Methods QMP: para-series, (agent 1) 4-acetyloxybenzyl diethylphosphate; (agent 2) 3,5-dimethyl-4-acetyloxybenzyl diethylphosphate; meta-series, (agent 3) 3-acetyloxybenzyl diethylphosphate; (agent 4) 2-chloro-3-acetyloxybenzyl diethylphosphate were synthesized, purified, and NMR verified. Adduct analysis: reverse phase-HPLC, unsubstituted and substituted QMPs were incubated ± esterase at 37 °C over 0.5 - 120 h.

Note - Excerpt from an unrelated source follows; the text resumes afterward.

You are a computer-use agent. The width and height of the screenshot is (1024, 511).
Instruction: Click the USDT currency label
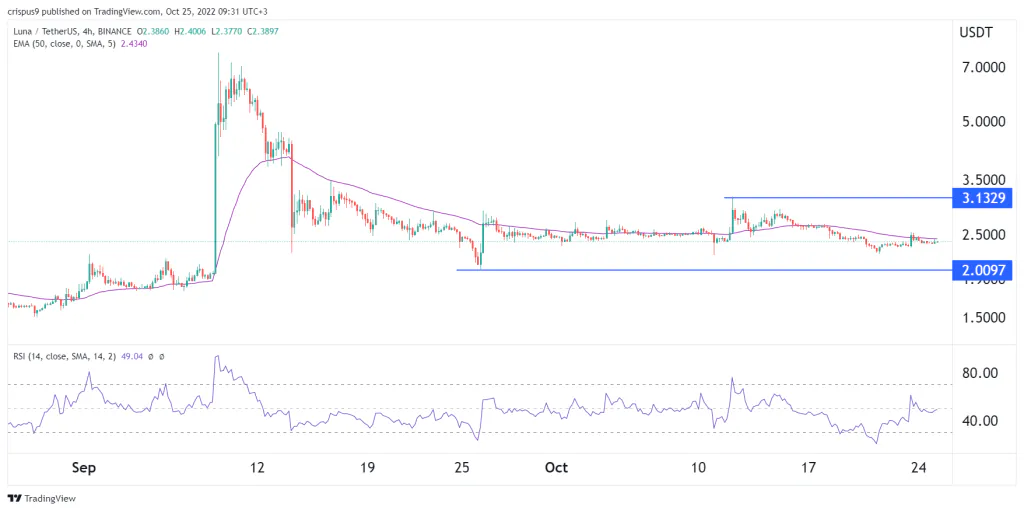pos(976,33)
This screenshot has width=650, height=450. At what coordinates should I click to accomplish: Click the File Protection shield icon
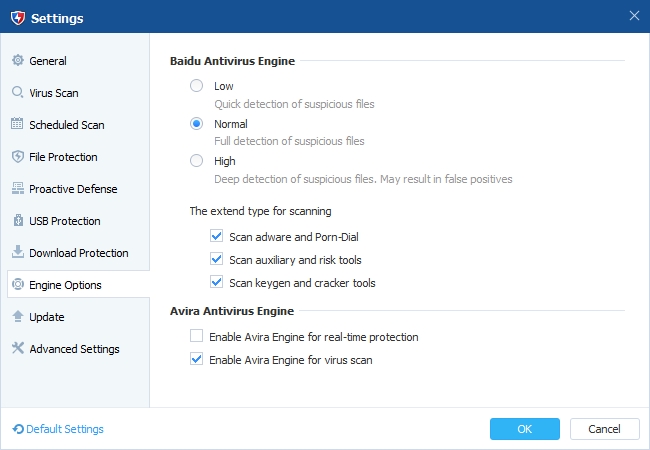click(x=17, y=157)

Results Retention times for dC, internal standard, and all putative QMPs were first determined. Agent 1: Time course hydrolysis by the esterase was essentially complete in 4 hr, resulting in formation of dC and water adducts. The dC adduct formation was maximum at 6 h, thereafter slowly decomposing, with a half-life of approx. 21 h. Time course for formation of the water adduct showed that the product yield remained constant for 6-8 hrs indicating a stable product. These results are consistent with a rate determining hydrolysis of carboxylic ester group by the esterase giving a phenol that in turn rapidly undergoes a 1,6-elimination reaction to a QM. This then reacts with water and dC competitively to produce the identified adducts. Agent 2: Esterase reaction gave similar products to agent 1. However, the half-life for the decomposition of the dC adduct was significantly less (about 10 h) underscoring the effect of the electron releasing groups. Agent 3: Esterase hydrolysis yielded the phenol derivative which underwent so benzylic substitution with water yielding the corresponding benzyl alcohol, dC-N3 adduct did not form. Agent 4: Similar results to Agent 3, but the hydrolysis appeared to be much faster and incomplete.

Conclusions dC adduct formation was reversible, electron donating/withdrawing groups significantly affect the rate of adduct formation/decomposition. The meta analog did not form a QM. These results underscore the potential use of EHBPs as chemotherapeutic agents.

Citation Information: Cancer Prev Res 2008;1(7 Suppl):B109.